При почечной недостаточности выведение магния замедляется, а при повторных введениях может наступить его кумуляция. Поэтому у пожилых больных и у больных с тяжелым нарушением функции почек доза препарата не должна составлять более 20 г магния сульфата (81 ммоль Mg2+) в течение 48 часов, больным с олигурией или тяжелым нарушением функции почек не следует вводить магния сульфат внутривенно быстро. Инфекции мочевых путей ускоряют преципитацию аммиачно-магниевых фосфатов, при этом временно не рекомендуется магнезиотерапия. При нарушении выведения магния после парентерального введения магния сульфата возможна гипермагниемия. С осторожностью применяют при миастении и заболеваниях органов дыхания.
При необходимости одновременного введения препаратов кальция с магния сульфатом их следует вводить в разные вены.
Внутривенное введение магния сульфата проводят медленно: при слишком высокой скорости введения возможна гипермагниемия (симптомы – тошнота, парестезии, седативный эффект, гиповентиляция вплоть до апноэ, снижение глубоких сухожильных рефлексов). Одновременное парентеральное введение витамина В6 и инсулина повышают эффективность магнезиотерапии.
При лабораторном контроле следует иметь в виду, что нормальные показатели уровня магния в плазме крови не исключают его дефицита в тканях, т.к. его концентрации в плазме крови и в межклеточной жидкости не всегда взаимосвязаны.
Использование в педиатрии
Возможно применение магния сульфата по показаниям у детей с первого года жизни под контролем сухожильных рефлексов и концентрации магния в плазме крови.
Беременность и период лактации
Сульфат магния проникает через плаценту, длительная терапия (более 3-х недель) способствует выведению кальция из организма плода. В период беременности магния сульфат применяют с осторожностью с учетом концентрации магния в крови, в тех случаях, когда ожидаемый терапевтический эффект превышает потенциальный риск для плода. При обезболивании родов следует учитывать возможность угнетения сократительной деятельности и потребовать введения родостимулирующих средств. При необходимости применения препарата следует прекратить кормление грудью.
Особенности влияния лекарственного средства на способность управлять автотранспортом и другими потенциально опасными механизмами
Учитывая возможность развития седативного действия, головокружения, слабости, сонливости, потери сознания и угнетения нервно-мышечной передачи, в период применения препарата необходимо соблюдать осторожность при управлении автотранспорта и проведении работ с потенциально опасными механизмами.
Передозировка
Симптомы: исчезновение коленного рефлекса, тошнота, рвота, резкое снижение АД, брадикардия, угнетение дыхания и ЦНС.
Форма выпуска и упаковка
По 5 мл препарата в ампулы из стекла.
По 10 ампул вместе с ножом или скарификатором для вскрытия ампул вкладывают в коробку из картона, оклеенной этикеткой-бандеролью.

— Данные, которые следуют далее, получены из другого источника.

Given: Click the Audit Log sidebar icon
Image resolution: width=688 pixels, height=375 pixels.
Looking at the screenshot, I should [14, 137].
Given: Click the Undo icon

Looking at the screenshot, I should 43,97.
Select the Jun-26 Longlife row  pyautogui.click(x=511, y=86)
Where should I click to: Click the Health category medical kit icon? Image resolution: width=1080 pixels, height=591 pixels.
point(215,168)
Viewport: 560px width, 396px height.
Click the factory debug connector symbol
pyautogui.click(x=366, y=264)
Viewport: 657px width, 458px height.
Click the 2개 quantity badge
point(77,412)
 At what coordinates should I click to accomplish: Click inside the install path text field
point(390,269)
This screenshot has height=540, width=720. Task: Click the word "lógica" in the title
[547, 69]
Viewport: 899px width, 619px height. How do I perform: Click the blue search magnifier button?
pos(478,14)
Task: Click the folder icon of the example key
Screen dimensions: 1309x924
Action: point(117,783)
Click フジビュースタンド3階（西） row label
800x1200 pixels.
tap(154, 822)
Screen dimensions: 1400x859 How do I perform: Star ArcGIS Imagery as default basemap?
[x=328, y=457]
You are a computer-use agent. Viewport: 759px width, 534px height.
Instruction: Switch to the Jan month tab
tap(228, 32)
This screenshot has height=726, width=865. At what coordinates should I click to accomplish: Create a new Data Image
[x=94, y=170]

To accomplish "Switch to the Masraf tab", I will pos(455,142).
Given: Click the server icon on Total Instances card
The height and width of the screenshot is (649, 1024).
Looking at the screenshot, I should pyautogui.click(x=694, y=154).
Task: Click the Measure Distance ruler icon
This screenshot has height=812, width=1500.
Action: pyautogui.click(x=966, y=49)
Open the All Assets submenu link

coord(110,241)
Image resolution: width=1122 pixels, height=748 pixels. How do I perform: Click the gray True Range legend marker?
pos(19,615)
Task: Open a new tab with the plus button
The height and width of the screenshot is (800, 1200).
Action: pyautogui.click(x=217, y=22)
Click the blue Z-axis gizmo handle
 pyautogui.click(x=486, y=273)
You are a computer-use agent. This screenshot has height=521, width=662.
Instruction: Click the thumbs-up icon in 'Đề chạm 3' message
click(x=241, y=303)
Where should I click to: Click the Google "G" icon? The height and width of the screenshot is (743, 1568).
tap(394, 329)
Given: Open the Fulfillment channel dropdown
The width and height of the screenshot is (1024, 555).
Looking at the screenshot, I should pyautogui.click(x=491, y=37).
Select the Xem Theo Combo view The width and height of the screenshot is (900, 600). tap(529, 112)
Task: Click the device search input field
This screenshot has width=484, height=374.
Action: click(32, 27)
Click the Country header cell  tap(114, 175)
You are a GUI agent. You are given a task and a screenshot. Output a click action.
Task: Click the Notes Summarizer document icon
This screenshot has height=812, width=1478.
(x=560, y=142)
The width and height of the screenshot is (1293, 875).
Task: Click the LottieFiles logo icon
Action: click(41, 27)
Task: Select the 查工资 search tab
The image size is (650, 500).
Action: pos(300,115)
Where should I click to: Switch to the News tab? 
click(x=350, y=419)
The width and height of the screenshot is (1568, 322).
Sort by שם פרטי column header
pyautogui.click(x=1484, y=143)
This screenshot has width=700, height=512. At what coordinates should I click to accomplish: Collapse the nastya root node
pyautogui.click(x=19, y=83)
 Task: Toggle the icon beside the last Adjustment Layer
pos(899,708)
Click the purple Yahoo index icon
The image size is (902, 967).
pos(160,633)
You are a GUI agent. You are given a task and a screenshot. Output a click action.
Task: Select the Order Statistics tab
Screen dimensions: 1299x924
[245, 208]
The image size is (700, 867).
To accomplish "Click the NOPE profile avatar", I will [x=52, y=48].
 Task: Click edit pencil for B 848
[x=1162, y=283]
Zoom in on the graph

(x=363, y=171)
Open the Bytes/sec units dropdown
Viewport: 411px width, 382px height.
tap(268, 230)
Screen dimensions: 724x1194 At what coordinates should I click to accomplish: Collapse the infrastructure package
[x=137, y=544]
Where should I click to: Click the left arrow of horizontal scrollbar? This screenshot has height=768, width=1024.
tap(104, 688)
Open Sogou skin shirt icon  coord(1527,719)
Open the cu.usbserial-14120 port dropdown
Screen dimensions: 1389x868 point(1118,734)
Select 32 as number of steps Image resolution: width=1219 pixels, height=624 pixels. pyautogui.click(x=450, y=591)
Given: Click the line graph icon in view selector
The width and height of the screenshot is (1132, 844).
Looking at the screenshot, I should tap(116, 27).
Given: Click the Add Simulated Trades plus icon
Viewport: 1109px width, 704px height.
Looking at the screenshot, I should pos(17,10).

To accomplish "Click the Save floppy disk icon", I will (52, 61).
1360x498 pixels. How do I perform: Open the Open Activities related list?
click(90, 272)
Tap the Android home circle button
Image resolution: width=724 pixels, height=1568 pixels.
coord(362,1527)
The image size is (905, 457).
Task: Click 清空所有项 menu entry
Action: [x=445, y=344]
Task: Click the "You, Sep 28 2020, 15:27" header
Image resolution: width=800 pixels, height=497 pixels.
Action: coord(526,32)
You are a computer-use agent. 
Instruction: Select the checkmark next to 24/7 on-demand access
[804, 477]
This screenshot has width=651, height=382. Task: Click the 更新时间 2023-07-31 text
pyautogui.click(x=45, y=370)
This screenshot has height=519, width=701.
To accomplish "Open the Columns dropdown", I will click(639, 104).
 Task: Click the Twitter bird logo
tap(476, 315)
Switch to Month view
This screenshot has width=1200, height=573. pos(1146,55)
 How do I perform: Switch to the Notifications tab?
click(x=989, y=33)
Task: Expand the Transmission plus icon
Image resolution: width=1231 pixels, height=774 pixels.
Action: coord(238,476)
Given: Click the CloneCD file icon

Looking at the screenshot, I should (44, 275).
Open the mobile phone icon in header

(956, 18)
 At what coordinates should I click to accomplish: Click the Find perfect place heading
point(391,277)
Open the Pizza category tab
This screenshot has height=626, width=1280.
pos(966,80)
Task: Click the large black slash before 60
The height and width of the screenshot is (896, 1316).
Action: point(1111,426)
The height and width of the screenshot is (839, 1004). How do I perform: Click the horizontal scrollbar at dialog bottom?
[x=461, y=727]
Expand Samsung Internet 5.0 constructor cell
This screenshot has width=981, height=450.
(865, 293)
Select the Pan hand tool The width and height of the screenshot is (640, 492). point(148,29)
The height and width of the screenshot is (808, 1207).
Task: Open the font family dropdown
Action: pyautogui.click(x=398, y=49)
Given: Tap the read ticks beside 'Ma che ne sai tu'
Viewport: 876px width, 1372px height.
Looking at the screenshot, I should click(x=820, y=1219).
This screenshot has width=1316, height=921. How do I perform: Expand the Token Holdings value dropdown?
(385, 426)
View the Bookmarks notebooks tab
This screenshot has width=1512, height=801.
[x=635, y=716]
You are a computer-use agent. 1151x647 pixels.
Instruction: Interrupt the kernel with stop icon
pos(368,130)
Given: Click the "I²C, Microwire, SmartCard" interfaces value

Коробки вместе с инструкциями по медицинскому применению на государственном и русском языках упаковывают в групповую упаковку.
10 ампул вместе с ножом или скарификатором для вскрытия ампул и инструкцией по медицинскому применению на государственном и русском языках помещают в пачку из картона.
В случае использования ампул с кольцом излома или с насечкой и точкой излома, вложение ножа или скарификатора для вскрытия ампул не предусматривается.
Условия хранения
Хранить в защищенном от света месте, при температуре не выше 25 ºС.
Хранить в недоступном для детей месте.
Срок хранения
Не использовать по истечении срока годности.
Условия отпуска из аптек
Производитель
Открытое акционерное общество «Борисовский завод медицинских препаратов», Республика Беларусь, Минская область, г. Борисов, ул. Чапаева 64,
Владелец регистрационного удостоверения
Открытое акционерное общество «Борисовский завод медицинских препаратов», Республика Беларусь.
Адрес организации, принимающей на территории Республики Казахстан претензии от потребителей по качеству продукции (товара)
Открытое акционерное общество «Борисовский завод медицинских препаратов», Республика Беларусь.